Israel’s treatment of Palestinians has become a dividing line inside the Democratic Party heading into November’s midterm elections, and it has already cost some incumbent lawmakers their seats in primaries, where left-wing challengers accused them of backing Israel’s right-wing government. Israel’s favorability rating among Democrats dropped from 59% in 2018 to 22% in May, according to Reuters/Ipsos polling.
Israel has long drawn support from both parties in Washington, but a growing number of congressional Democrats are now pushing to cut off military aid to the country. That aid totals $3.8 billion a year and includes funding for weaponry such as M4 rifles and missile interceptors, the latter of which Israel used during its recent war with Iran.
Khanna calls party leadership out of touch
Standing above a valley dotted with settler outposts on the edge of Turmus Ayya, a village home to thousands of Palestinian Americans holding dual citizenship, Khanna said he believes his party’s leadership is out of touch with how much of a moral test the situation in Palestine, Gaza and Israel has become.
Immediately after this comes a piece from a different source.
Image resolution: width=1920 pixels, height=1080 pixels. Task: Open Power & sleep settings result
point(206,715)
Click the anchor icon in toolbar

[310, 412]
He said he deliberately planned a trip focused only on the West Bank, with Palestinians leading the programming, to get an unfiltered view of territory Israel has occupied since capturing it in the 1967 Middle East war.
“If you’re unwilling to speak up for Palestinian human rights, if you’re unwilling to speak up against the genocide in Gaza, the apartheid in the West Bank, then you are morally compromised,” Khanna said.
Israel denies it has carried out genocide in Gaza or that it operates an apartheid system in the West Bank, which is home to roughly 3 million Palestinians and about 500,000 Jewish settlers.
Most countries and the United Nations consider Israeli settlements in the West Bank illegal under international law, pointing to the Fourth Geneva Convention’s ban on moving civilian populations into occupied territory. Israel disputes that view, arguing the West Bank is disputed land where Jewish communities have existed for thousands of years. Palestinians see the West Bank, along with Gaza and East Jerusalem, as part of a future Palestinian state.
Support for Israel remains strong among Republicans, though some figures within Trump’s political coalition have also called for scaling back aid.